Data for analysis Start Marker

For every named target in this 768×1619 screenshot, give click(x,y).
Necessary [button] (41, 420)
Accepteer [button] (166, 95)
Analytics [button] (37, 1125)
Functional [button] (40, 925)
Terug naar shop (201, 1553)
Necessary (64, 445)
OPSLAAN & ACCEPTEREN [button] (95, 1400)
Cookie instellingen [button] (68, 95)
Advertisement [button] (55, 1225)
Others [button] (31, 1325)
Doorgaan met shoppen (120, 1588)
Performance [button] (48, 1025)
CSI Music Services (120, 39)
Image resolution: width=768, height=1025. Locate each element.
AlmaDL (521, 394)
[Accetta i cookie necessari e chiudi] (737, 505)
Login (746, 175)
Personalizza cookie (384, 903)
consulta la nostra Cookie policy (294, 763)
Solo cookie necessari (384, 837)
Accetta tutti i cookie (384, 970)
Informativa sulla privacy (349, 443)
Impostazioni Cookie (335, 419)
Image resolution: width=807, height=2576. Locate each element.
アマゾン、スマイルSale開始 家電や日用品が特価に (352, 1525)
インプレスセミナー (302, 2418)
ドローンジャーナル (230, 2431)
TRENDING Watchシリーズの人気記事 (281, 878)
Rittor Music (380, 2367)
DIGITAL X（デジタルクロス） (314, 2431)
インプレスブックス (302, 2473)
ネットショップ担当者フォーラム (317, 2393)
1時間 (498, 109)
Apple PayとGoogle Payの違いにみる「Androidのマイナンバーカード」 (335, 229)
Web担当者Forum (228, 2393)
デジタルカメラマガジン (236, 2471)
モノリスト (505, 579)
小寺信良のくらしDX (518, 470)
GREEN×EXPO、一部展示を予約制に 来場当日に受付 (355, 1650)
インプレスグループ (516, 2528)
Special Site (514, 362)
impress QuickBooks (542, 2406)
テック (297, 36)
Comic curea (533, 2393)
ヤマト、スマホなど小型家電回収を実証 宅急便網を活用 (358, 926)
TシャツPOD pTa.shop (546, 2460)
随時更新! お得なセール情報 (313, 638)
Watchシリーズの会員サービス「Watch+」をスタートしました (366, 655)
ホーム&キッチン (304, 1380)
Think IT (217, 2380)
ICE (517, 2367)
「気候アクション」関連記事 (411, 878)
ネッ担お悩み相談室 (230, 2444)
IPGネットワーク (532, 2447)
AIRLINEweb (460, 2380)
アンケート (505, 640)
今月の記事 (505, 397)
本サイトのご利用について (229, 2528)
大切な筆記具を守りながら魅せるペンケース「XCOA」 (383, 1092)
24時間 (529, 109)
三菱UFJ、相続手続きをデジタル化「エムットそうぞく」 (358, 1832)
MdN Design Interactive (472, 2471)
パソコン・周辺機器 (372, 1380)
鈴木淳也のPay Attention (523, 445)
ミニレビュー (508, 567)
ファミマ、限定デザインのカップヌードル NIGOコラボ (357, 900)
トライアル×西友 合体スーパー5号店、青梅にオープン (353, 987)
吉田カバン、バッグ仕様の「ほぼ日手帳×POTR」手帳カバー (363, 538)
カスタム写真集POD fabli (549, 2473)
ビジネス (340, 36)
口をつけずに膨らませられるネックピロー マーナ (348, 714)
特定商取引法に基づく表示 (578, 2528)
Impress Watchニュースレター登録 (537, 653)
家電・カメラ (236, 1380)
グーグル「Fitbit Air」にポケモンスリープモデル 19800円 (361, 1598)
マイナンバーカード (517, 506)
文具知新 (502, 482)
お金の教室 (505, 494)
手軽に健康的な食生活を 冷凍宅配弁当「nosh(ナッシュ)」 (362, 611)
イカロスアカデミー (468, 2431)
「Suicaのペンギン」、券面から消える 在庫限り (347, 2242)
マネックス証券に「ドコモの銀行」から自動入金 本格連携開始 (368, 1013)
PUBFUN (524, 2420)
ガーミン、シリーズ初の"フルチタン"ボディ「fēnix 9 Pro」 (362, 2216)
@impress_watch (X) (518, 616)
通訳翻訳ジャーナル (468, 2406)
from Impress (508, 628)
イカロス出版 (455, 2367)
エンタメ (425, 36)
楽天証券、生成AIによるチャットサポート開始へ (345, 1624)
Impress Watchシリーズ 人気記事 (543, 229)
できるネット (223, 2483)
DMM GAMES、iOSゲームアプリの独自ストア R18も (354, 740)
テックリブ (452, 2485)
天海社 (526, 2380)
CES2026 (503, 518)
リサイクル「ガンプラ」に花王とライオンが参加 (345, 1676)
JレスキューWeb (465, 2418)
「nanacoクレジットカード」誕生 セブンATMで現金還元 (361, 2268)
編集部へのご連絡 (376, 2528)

Data for analysis End Marker

--- Task directions ---
Output an exact copy of the lines from the one holding "イカロスアカデミー (468, 2431)" to the last line of the data, inclusive, and nothing beyond that range.

--- Result for this task ---
イカロスアカデミー (468, 2431)
「Suicaのペンギン」、券面から消える 在庫限り (347, 2242)
マネックス証券に「ドコモの銀行」から自動入金 本格連携開始 (368, 1013)
PUBFUN (524, 2420)
ガーミン、シリーズ初の"フルチタン"ボディ「fēnix 9 Pro」 (362, 2216)
@impress_watch (X) (518, 616)
通訳翻訳ジャーナル (468, 2406)
from Impress (508, 628)
イカロス出版 (455, 2367)
エンタメ (425, 36)
楽天証券、生成AIによるチャットサポート開始へ (345, 1624)
Impress Watchシリーズ 人気記事 (543, 229)
できるネット (223, 2483)
DMM GAMES、iOSゲームアプリの独自ストア R18も (354, 740)
テックリブ (452, 2485)
天海社 (526, 2380)
CES2026 (503, 518)
リサイクル「ガンプラ」に花王とライオンが参加 (345, 1676)
JレスキューWeb (465, 2418)
「nanacoクレジットカード」誕生 セブンATMで現金還元 (361, 2268)
編集部へのご連絡 (376, 2528)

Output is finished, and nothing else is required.